→ **Exercise objective**
Take the entries that follow and write them out again, word for word.

Saved data entries:
========

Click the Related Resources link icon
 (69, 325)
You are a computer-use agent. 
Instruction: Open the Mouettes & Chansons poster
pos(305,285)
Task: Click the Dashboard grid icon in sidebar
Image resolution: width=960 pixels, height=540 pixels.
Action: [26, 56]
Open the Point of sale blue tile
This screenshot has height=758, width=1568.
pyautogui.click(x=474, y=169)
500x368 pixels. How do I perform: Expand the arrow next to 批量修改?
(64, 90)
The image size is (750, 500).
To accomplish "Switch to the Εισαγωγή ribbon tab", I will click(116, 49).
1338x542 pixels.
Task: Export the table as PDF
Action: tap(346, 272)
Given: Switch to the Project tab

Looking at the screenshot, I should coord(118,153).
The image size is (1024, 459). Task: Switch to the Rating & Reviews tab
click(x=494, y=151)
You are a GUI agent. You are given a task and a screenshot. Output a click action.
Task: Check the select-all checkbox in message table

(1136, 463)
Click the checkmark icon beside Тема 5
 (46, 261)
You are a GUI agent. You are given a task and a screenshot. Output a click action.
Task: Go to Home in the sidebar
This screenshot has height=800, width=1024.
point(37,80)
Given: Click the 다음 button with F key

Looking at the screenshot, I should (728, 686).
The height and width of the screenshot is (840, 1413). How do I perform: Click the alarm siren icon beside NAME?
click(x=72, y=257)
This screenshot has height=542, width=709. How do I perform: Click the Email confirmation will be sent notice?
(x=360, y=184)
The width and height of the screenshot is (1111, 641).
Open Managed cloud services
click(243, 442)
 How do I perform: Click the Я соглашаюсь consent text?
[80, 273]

========

→ **Written solution**
Click the Related Resources link icon
 (69, 325)
You are a computer-use agent. 
Instruction: Open the Mouettes & Chansons poster
pos(305,285)
Task: Click the Dashboard grid icon in sidebar
Image resolution: width=960 pixels, height=540 pixels.
Action: [26, 56]
Open the Point of sale blue tile
This screenshot has height=758, width=1568.
pyautogui.click(x=474, y=169)
500x368 pixels. How do I perform: Expand the arrow next to 批量修改?
(64, 90)
The image size is (750, 500).
To accomplish "Switch to the Εισαγωγή ribbon tab", I will click(116, 49).
1338x542 pixels.
Task: Export the table as PDF
Action: tap(346, 272)
Given: Switch to the Project tab

Looking at the screenshot, I should coord(118,153).
The image size is (1024, 459). Task: Switch to the Rating & Reviews tab
click(x=494, y=151)
You are a GUI agent. You are given a task and a screenshot. Output a click action.
Task: Check the select-all checkbox in message table

(1136, 463)
Click the checkmark icon beside Тема 5
 (46, 261)
You are a GUI agent. You are given a task and a screenshot. Output a click action.
Task: Go to Home in the sidebar
This screenshot has height=800, width=1024.
point(37,80)
Given: Click the 다음 button with F key

Looking at the screenshot, I should (728, 686).
The height and width of the screenshot is (840, 1413). How do I perform: Click the alarm siren icon beside NAME?
click(x=72, y=257)
This screenshot has height=542, width=709. How do I perform: Click the Email confirmation will be sent notice?
(x=360, y=184)
The width and height of the screenshot is (1111, 641).
Open Managed cloud services
click(243, 442)
 How do I perform: Click the Я соглашаюсь consent text?
[80, 273]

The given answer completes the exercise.